**** MATERIAL FOR THE TASK ****

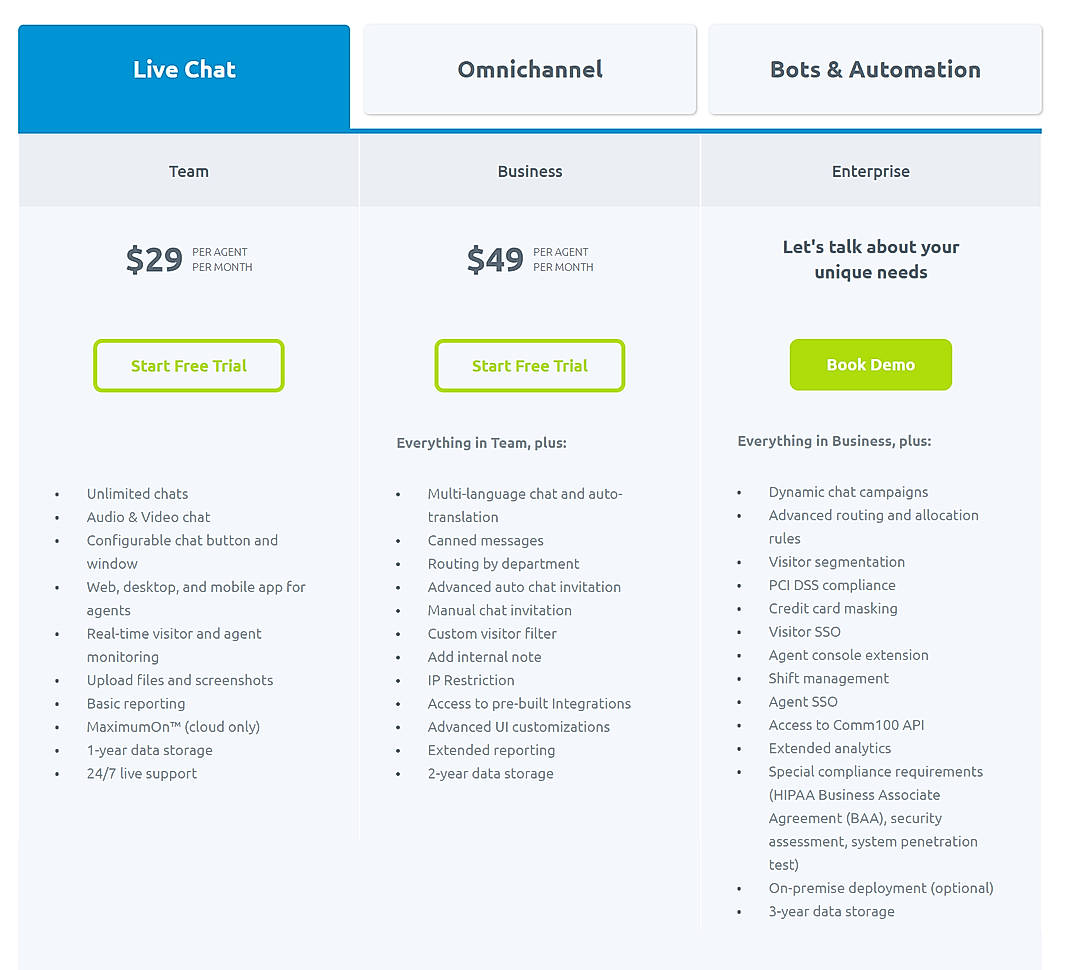1070x970 pixels.
Task: Click the Access to Comm100 API item
Action: (846, 725)
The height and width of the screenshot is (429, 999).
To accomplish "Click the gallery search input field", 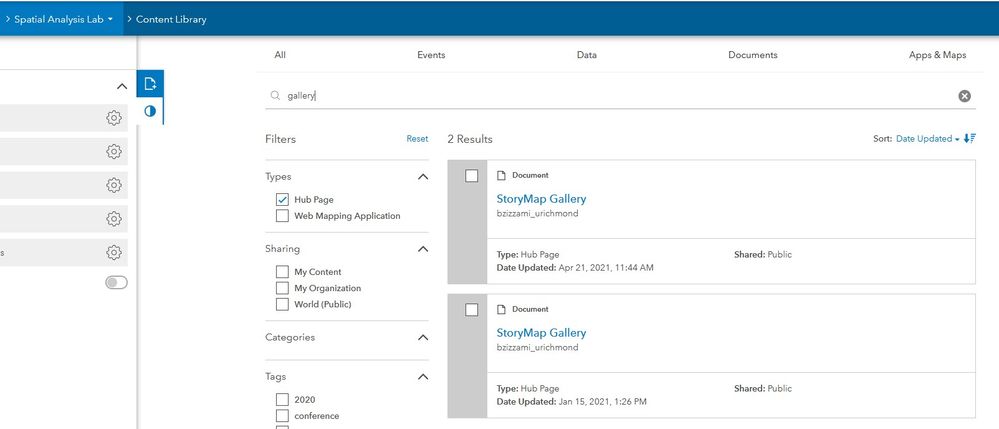I will (600, 96).
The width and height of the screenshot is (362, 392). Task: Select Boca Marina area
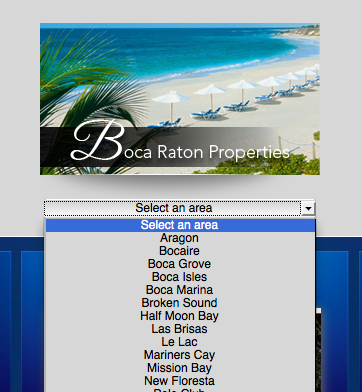click(x=180, y=290)

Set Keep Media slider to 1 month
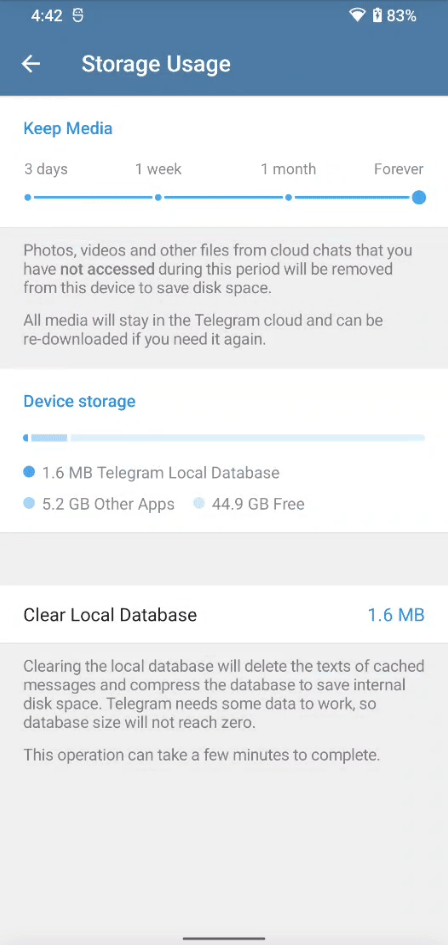(289, 197)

****

Print only the lines from the one with "The width and" through the last line of the data above, exactly and with both ends, and please omit any pictures.

• RESULT:
The width and height of the screenshot is (362, 392). Task: Select Boca Marina area
click(x=180, y=290)

Set Keep Media slider to 1 month
(289, 197)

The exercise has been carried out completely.